New fungus causing mucormycosis discovered at AIIMS Bhubaneswar

Bhubaneswar: A new fungus causing mucormycosis has been discovered in All India Institute of Medical Science (AIIMS) Bhubaneswar. 

Mucormycosis is an angioinvasive disease often associated with high morbidity and mortality. Infections due to cunninghamella species are relatively rare in India in comparison to other countries. Patients with hematological malignancy and hematopoietic stem cell transplant have an increased risk of acquiring mucormycosis due to cunninghamella species which predominantly presents as pulmonary and disseminated infections. 

According to a report published in Journal of Fungi, the infection was found in a 26-year-old male with erythema, induration, and superficial ulceration with crusting on the left dorsum of the nose and swelling in the left mid-half of the face.

“On inquiry, he informed that he had a history of cheek swelling with ulceration of the overlying skin for the last 6 years, for which he consulted a surgeon elsewhere. Histopathological examination report of the biopsied lesion and radiological imaging had confirmed the diagnosis of invasive mucormycosis with involvement of the facial skin, subcutaneous tissue, and the maxillary sinuses.

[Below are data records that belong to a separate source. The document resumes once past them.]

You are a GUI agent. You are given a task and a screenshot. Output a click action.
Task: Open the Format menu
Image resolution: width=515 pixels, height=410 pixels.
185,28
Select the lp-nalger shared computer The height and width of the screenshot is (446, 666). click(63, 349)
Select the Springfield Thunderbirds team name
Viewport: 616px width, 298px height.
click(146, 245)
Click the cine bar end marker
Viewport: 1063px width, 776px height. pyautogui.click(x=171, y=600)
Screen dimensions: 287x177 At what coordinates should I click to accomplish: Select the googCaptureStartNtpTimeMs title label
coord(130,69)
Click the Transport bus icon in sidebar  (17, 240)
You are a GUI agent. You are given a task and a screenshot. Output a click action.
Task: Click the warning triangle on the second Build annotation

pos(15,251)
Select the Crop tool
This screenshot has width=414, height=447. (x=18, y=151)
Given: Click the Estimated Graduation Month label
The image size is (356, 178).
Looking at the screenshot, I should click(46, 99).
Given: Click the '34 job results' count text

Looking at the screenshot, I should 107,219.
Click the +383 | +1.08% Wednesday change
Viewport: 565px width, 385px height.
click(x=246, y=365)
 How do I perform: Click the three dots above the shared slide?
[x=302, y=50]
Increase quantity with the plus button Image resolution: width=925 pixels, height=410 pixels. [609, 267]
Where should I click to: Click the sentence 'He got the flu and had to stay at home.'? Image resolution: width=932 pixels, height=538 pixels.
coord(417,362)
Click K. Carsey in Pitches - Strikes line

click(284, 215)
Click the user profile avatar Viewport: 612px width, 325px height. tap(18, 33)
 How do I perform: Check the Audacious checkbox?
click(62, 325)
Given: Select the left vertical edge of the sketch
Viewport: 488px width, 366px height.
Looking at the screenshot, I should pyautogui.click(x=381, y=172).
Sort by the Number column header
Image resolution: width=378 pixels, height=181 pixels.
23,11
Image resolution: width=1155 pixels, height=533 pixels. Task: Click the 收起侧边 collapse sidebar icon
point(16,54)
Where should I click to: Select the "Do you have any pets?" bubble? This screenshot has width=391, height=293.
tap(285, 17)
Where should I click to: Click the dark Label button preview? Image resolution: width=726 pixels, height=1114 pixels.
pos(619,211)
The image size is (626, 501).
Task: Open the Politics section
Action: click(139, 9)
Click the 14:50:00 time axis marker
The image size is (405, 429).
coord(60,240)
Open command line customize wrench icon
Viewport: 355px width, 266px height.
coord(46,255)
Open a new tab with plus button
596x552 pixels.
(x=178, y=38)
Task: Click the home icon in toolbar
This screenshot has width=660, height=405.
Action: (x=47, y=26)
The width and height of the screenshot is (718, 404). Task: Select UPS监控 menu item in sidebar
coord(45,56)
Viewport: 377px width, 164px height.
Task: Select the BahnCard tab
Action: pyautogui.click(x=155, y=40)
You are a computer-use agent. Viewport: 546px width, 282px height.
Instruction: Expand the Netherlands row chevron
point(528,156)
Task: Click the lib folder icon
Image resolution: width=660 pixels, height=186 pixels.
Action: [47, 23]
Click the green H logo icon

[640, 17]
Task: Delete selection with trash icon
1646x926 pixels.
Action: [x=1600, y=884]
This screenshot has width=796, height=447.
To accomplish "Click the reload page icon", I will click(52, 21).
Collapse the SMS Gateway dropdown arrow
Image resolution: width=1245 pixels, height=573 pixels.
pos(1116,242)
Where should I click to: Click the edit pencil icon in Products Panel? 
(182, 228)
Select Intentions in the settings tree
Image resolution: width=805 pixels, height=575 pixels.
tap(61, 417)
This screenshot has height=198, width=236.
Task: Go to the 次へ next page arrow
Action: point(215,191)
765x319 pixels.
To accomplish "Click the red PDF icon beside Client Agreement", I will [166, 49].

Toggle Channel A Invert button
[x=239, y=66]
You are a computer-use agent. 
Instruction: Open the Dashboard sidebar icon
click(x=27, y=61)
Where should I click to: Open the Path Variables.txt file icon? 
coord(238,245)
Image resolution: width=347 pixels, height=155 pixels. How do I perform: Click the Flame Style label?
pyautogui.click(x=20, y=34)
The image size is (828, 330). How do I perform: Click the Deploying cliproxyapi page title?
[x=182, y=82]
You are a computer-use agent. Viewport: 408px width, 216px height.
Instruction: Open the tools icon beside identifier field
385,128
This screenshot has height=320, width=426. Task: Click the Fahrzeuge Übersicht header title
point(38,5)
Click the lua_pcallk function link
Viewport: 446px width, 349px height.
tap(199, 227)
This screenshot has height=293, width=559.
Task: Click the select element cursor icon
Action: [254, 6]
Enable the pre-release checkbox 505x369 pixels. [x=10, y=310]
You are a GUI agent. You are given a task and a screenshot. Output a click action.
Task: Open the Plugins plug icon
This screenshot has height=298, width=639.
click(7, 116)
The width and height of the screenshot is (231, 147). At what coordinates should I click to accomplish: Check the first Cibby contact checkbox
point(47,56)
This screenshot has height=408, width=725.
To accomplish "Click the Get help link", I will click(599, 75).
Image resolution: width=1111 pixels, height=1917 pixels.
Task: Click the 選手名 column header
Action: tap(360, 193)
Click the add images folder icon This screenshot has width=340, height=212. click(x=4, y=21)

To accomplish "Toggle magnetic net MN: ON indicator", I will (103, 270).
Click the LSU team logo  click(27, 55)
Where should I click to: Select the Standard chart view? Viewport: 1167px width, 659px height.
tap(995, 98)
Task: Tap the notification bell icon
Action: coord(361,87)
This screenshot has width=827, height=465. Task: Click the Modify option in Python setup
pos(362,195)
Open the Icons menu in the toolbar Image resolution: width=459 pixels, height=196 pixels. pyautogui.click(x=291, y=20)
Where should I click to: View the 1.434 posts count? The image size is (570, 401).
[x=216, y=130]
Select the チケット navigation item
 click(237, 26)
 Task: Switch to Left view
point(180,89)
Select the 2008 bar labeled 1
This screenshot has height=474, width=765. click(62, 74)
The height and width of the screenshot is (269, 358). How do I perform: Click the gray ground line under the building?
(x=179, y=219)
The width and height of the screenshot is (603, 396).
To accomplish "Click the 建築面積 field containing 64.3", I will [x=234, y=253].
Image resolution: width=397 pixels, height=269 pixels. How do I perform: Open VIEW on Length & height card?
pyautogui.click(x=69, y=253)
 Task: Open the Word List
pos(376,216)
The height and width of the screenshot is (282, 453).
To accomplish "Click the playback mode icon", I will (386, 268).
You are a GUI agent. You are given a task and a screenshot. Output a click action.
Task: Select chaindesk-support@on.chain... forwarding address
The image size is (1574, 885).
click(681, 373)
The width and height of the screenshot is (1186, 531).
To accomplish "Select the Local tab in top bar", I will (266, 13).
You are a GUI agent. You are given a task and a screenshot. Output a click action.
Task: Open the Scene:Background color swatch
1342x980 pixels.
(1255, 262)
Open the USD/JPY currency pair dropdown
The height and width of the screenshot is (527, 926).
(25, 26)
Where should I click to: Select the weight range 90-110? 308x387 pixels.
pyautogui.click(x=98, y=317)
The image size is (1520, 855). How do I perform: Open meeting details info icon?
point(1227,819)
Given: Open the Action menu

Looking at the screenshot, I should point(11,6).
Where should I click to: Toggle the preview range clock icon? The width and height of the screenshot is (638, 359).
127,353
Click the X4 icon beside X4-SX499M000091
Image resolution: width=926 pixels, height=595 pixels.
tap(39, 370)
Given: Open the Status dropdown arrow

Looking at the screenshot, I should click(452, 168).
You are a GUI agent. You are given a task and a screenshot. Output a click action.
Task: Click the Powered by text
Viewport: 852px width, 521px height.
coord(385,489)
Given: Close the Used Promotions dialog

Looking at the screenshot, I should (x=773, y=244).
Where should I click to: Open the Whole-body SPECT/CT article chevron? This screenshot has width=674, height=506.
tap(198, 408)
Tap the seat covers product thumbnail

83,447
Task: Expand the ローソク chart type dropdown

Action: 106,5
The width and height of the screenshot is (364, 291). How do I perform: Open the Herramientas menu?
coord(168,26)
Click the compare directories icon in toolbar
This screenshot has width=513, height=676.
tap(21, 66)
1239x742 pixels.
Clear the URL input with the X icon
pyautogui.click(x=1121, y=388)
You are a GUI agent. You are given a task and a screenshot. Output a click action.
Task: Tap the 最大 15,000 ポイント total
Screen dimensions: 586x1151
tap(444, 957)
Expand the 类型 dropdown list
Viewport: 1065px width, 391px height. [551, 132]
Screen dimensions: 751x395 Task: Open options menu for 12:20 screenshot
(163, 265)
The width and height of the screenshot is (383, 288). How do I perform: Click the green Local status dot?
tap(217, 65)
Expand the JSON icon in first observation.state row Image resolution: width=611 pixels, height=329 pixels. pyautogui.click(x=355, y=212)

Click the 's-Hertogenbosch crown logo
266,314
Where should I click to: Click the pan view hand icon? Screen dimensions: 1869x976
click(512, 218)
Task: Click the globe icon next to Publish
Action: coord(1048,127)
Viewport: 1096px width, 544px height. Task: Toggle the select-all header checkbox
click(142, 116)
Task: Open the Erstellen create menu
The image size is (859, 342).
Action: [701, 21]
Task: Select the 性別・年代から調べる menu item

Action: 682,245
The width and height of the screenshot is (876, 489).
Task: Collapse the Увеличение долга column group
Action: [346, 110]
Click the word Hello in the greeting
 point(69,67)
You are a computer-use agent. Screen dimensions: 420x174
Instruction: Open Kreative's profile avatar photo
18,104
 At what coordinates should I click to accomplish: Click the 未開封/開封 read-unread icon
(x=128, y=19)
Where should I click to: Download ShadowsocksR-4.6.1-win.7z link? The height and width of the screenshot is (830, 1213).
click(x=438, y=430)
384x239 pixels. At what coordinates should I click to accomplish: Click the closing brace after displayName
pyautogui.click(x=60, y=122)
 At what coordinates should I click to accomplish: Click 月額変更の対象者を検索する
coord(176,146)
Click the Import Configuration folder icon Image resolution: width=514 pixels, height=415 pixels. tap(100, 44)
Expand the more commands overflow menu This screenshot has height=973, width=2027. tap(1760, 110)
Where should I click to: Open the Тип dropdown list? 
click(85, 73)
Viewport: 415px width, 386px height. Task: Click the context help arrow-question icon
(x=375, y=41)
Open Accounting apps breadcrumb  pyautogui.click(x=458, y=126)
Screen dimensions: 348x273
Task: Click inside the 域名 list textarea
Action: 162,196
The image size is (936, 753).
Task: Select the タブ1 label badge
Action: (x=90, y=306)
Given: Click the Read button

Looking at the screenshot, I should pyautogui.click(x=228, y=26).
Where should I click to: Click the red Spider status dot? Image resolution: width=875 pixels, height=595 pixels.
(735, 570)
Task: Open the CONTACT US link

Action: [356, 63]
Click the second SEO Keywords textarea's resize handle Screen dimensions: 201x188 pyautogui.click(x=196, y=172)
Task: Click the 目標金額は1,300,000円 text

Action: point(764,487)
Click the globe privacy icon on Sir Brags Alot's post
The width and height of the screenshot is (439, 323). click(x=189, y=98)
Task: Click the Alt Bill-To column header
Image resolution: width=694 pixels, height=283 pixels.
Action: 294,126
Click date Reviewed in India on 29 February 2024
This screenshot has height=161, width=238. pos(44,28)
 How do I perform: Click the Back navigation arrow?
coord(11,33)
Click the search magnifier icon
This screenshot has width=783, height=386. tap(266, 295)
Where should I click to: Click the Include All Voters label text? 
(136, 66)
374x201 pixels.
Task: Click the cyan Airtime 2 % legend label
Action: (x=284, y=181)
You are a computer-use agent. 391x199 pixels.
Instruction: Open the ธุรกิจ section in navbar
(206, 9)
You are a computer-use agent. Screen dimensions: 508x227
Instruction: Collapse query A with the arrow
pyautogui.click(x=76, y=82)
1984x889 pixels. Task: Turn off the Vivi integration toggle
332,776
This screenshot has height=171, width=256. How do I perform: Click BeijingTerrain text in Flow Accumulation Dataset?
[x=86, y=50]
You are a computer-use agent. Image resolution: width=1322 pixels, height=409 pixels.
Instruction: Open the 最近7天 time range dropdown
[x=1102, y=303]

“He had undergone debridement of the skin lesions and the maxillary sinus cavity and had received 3 g of liposomal amphotericin B. However, the next 2 years, he suffered from recurrences and underwent repeated surgeries and intermittent antifungal therapy with liposomal amphotericin B, posaconazole alone, and a combination of posaconazole and caspofungin. Serial imaging revealed progressive disease. Failing to get any relief from the disease, he reported to AIIMS, Bhubaneswar.

“On presentation, his left ala was destroyed, exposing the nasal septum. His laboratory investigations revealed normal hemogram, blood sugar levels, liver, and renal function parameters. Urine ketone bodies were not detected. Serological examination for HIV was non-reactive, and the lymphocyte CD4 counts were in the normal range. His immunoglobulin and complement levels were also within normal limits. The lesions were biopsied again, and he was started on a combination of super saturated potassium iodide solution (SSKI) and oral itraconazole, considering a probability of atypical entomophthoramycosis. A potassium hydroxide mount of the biopsy showed broad aseptate hyphae , and culture grew a white cottony mold at 28 °C after 5 days of incubation.

“Later, a fresh biopsy confirmed a disease recurrence, and the patient was treated with a combination of oral posaconazole and terbinafine for 6 months. The lesions regressed, and he was advised to continue oral terbinafine indefinitely. However, the patient could not procure terbinafine during COVID-19 pandemic lockdown for around seven months and reported two months later to the emergency with disorientation, severe weakness due to reduced oral intake secondary to palatal fistula, and nasal regurgitation.

The facial swelling further increased and was associated with crusting. A repeat biopsy culture performed confirmed recurrence. Magnetic resonance imaging revealed disease extension to anterior cranial fossa with skull base erosion. The patient was initiated on liposomal amphotericin B. A total of 4g of liposomal amphotericin B was administered during four weeks. The patient improved gradually, and the lesion subsided. The patient was discharged on oral posaconazole 300 mg/day. However, the patient did not take the posaconazole due to financial constraints and succumbed to the illness 1 month after discharge.”